Mostly, though, she's just there when I need her.  I mean, cats are great and all, and for that matter, so are girlfriends, but there are some problems in life that can only be solved by hugging a dog.  And the great thing about Bella is, after a minute or so of hug-time, she starts squirming furiously, as if to say, "OK, sad time's over.  Let's go play."  And she's right, of course--after hugging her, I always feel better, and playing with her always makes me happy.

Which isn't to say she can't be a pain in the ass, because she can.  Janie and the cats would all be perfectly happy if she wasn't around.  On the other hand, there was the time Janie was scared to the point of crying, and Bella gently climbed onto her lap and carefully licked away her tears.  And though Staley--who, incidentally, is one of the greatest cats in the history of the species--doesn't exactly like the dog, the two of them are nuzzling each other even as I write this.

The main thing bout Bella--look, I'm kind of reluctant to bring this up, because it sounds like so much sentimental bullshit, or feel-good semi-mystical hooha, or something.  But it's to do with the day she came into my life.  I'm quite sure Tabbatha wasn't giving any thought to the fact that I was going through my annual Mom's Birthday Sadness when she called to tell me about this adorable puppy.  That was on a Friday night, and I didn't care to head out that night, waiting instead until the next day to take a look--April 10th.

As I drove home with this tiny, helpless beagle snuggled against my side--the last time she'd be so calm in my presence!--the day was suddenly transformed.  No longer would April 10th be a signifier of the loss of the most important person in my life.  It would be a day celebrating a new chapter, a day of joy, of happiness.

Of life.

Tuesday, April 05, 2011


I'm no prude, okay?  Nor am I some Bill O'Reilly conservative type, or a fundamen6talist Christian nutjob.  Nonetheless, I must ask: Do we need jokey cameos from Hugh Hefner in a movie aimed at kids?

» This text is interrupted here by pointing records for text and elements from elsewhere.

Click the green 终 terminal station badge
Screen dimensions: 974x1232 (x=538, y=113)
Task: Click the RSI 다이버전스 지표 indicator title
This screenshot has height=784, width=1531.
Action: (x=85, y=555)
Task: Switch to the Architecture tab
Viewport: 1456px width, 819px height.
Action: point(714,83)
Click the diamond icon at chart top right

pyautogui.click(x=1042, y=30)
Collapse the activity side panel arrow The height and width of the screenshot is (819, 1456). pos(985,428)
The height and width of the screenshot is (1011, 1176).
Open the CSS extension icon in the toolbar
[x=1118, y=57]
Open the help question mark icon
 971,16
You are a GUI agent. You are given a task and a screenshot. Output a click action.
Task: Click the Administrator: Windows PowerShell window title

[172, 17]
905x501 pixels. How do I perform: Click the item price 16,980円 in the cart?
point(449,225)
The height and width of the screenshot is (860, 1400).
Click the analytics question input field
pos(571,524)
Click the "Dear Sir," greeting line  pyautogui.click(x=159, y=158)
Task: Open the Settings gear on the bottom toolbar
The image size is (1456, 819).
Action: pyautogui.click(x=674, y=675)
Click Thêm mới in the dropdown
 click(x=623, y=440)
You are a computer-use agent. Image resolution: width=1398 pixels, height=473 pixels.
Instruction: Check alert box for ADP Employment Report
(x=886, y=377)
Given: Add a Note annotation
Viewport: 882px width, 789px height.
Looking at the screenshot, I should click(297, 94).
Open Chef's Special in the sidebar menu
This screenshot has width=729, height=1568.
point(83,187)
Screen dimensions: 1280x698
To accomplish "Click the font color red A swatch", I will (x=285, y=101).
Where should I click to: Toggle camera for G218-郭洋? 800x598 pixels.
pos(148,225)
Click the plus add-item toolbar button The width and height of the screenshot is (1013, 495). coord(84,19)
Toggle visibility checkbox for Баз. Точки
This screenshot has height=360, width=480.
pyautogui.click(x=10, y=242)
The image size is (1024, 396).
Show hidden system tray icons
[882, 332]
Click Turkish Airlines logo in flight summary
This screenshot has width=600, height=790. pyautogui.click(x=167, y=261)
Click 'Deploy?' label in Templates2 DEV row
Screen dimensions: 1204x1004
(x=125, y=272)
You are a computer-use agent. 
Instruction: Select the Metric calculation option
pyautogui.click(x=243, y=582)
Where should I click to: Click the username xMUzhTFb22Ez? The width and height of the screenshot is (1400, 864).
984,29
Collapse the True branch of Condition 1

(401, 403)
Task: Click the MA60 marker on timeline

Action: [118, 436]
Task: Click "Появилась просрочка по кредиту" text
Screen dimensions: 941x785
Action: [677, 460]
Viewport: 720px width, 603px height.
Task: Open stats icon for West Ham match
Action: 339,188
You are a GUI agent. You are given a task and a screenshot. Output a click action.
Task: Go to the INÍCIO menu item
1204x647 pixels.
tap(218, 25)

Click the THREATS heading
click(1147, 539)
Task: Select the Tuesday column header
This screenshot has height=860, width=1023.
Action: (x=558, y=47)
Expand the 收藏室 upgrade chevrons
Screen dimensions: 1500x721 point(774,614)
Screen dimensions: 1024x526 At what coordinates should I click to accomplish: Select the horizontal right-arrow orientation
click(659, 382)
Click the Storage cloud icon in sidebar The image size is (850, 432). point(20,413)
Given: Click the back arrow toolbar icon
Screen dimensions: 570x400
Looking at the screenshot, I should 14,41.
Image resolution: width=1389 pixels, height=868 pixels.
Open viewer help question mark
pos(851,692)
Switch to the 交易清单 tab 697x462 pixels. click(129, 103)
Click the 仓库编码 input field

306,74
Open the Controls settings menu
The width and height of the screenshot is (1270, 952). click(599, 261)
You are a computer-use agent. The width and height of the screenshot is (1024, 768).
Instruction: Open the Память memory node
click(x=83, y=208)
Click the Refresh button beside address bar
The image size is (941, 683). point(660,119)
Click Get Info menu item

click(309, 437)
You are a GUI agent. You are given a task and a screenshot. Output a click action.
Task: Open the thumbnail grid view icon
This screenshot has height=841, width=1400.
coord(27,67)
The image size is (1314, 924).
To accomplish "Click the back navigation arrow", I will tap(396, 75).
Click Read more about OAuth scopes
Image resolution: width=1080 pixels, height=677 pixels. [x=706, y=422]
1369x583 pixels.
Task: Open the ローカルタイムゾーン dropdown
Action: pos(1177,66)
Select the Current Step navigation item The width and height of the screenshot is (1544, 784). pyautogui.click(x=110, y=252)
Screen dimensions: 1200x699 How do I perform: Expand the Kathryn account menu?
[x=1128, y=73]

I'm speaking, of course, of Hop, the new animated/live-action mongrel that is, as the ads proclaim with a certain level of pride, "from the director of Alvin & The Chipmunks," which you may remember as the movie in which semi-beloved characters from an earlier era are reduced to eating shit and conspiring to get their human buddy laid.  So expectations are already low.

Still, this is a movie about the Easter Bunny, which is one of those childhood concepts that ceases to have any significance once you reach the age of, I dunno, seven or so.  So presumably, if you're making a movie about the Easter Bunny, you're setting your sights on really young kids as your target audience.

Now I realize that when millions and millions of dollars are spent on a movie, it has to try to reach as large an audience as possible.  Presumably the filmmakers wanted to provide some sort of entertainment for the adults who are accompanying all those kids.  They could have done this by creating a well-crafted, witty film that would enrapture everybody, the kind of thing Pixar can do without even trying.

Or they could take the most cynical route imaginable and make a bunch of cheap semi-dirty jokes, trot out the likes of Hefner and the deplorable Chelsea Handler, and give audiences a cameo from David Hasselhoff because...wait.  Why would you do any of that?  Even for b-level celebrities, haven't Handler and Hasselhoff long passed their sell-by date?  Would anybody in any audience conceivably welcome their presence?

Probably not, but it's not like the maker of Hop give a sweet shit.  If they did, they would have made a good movie.